I’ve just come across this post by Alex Scordellis, via some Coding Horror comments. It brings up some interesting issues I’m looking at, because I’m trying to figure out how best to test our database layer (at the company I work for). Alex says at the top of his post:
On my current project, we’re successfully using SQLite for in-memory testing with NHibernate / Castle.ActiveRecord. This makes tests that run against the database a lot faster than if we ran them against SQL Server.
He then goes on to say at the end…
What do we do about this? On the technical side, we can work to make our development and testing environments as close to production as possible.
By using the faster SQLite, you can make your development lives easier (in that tests are faster) but you have to add code to compensate for the dev/production impedance mismatch, and you could also be hiding performance problems. I’d be tempted to use the exact same system as production (SQL Server) for the dev/test setup, and try something like automating the unit tests (set up a machine to run them after code commits /nightly builds) to solve any speed issues.
Some of the databases I work with are fairly large (>100GB metadata, most of the actual data stored in a separate filesystem) and maintaining a dev database this size has its own problems, but on the other hand, meaningful performance tests require the full-size database to be available. I can’t think of any way around a requirement of a dev database closely mirroring the production system if testing of real-world performance is required.

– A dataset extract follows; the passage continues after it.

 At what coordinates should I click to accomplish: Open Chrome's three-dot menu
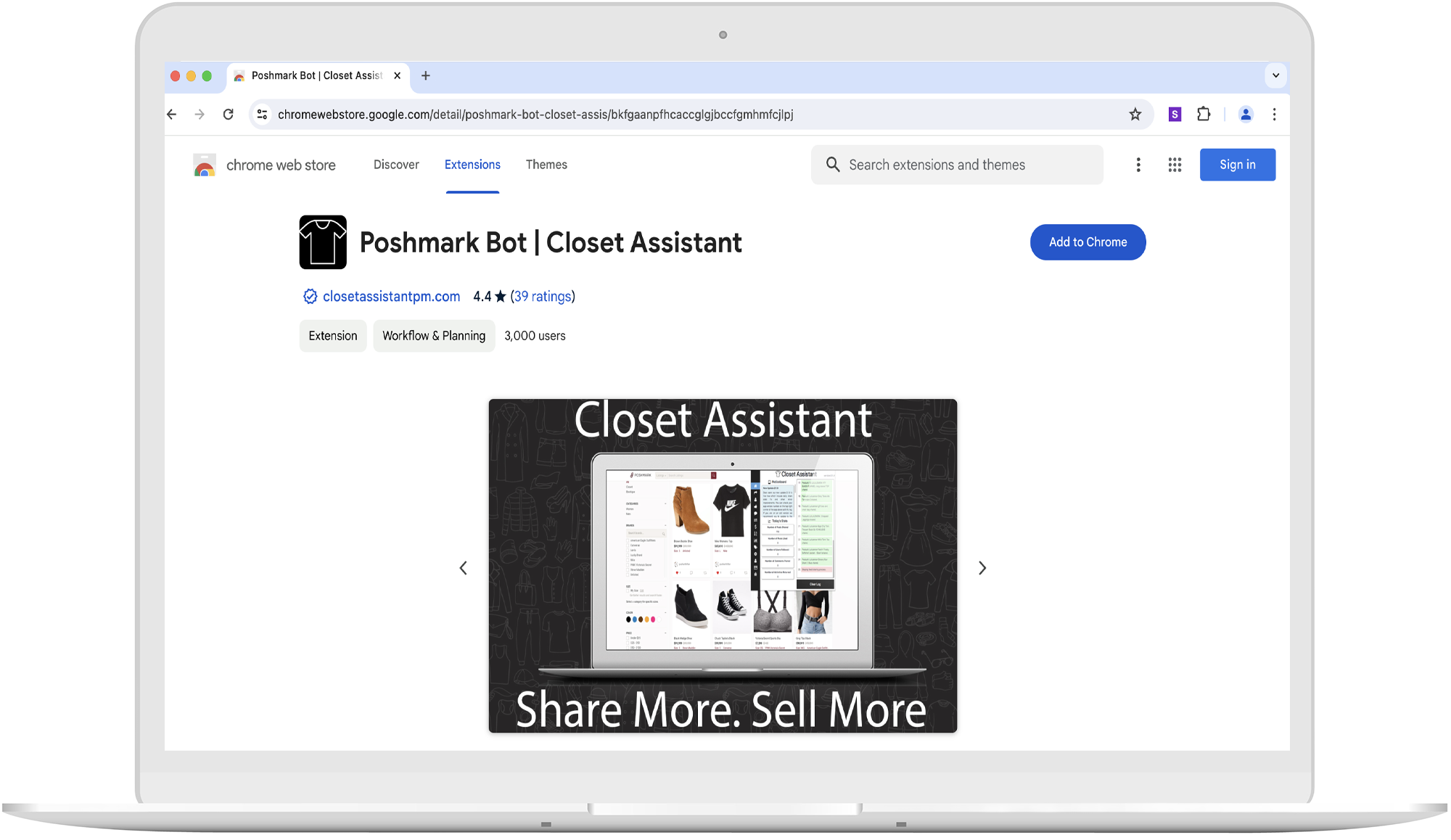pos(1274,115)
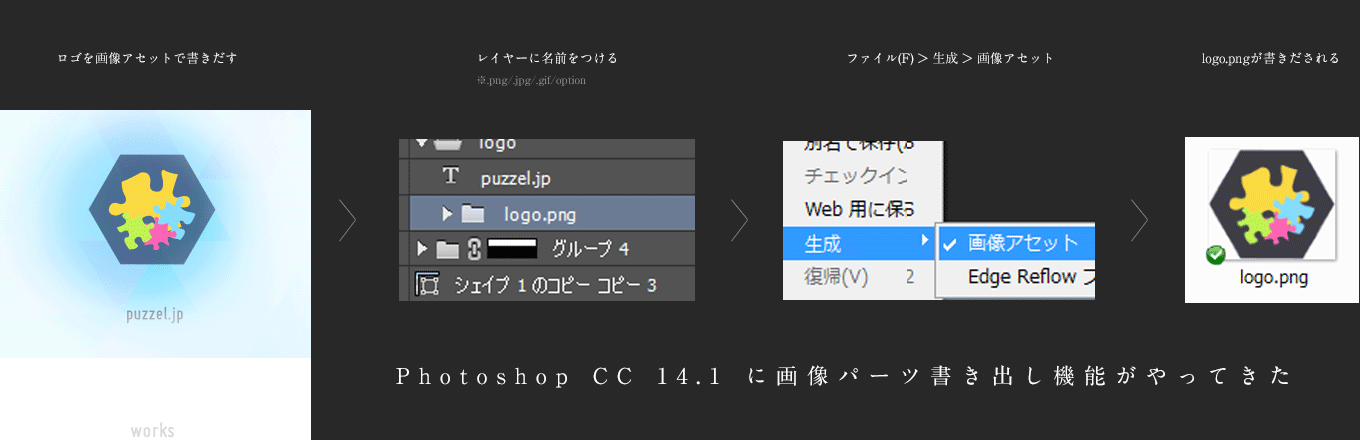Toggle the 画像アセット checkmark
This screenshot has width=1360, height=440.
tap(949, 243)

When setting up tests, it has been noted that you need to reset the database to a known state (i.e. rebuild it). For a 100GB database, restoring from backup, this can take a long time. You can solve this problem by throwing hardware at it (if you need to run more tests in a given period, or your database build times increase, add more automated test runner machines) but this can be expensive. I’d be interested to hear from anyone with experience of testing large databases, to know if they’ve found some approaches better than others.
Of course, I’d love to be able to ditch SQL databases altogether, but it looks like we’re stuck with them… even Amazon’s SimpleDB has started to succumb… maybe these new-fangled XPath-enabled databases will change things.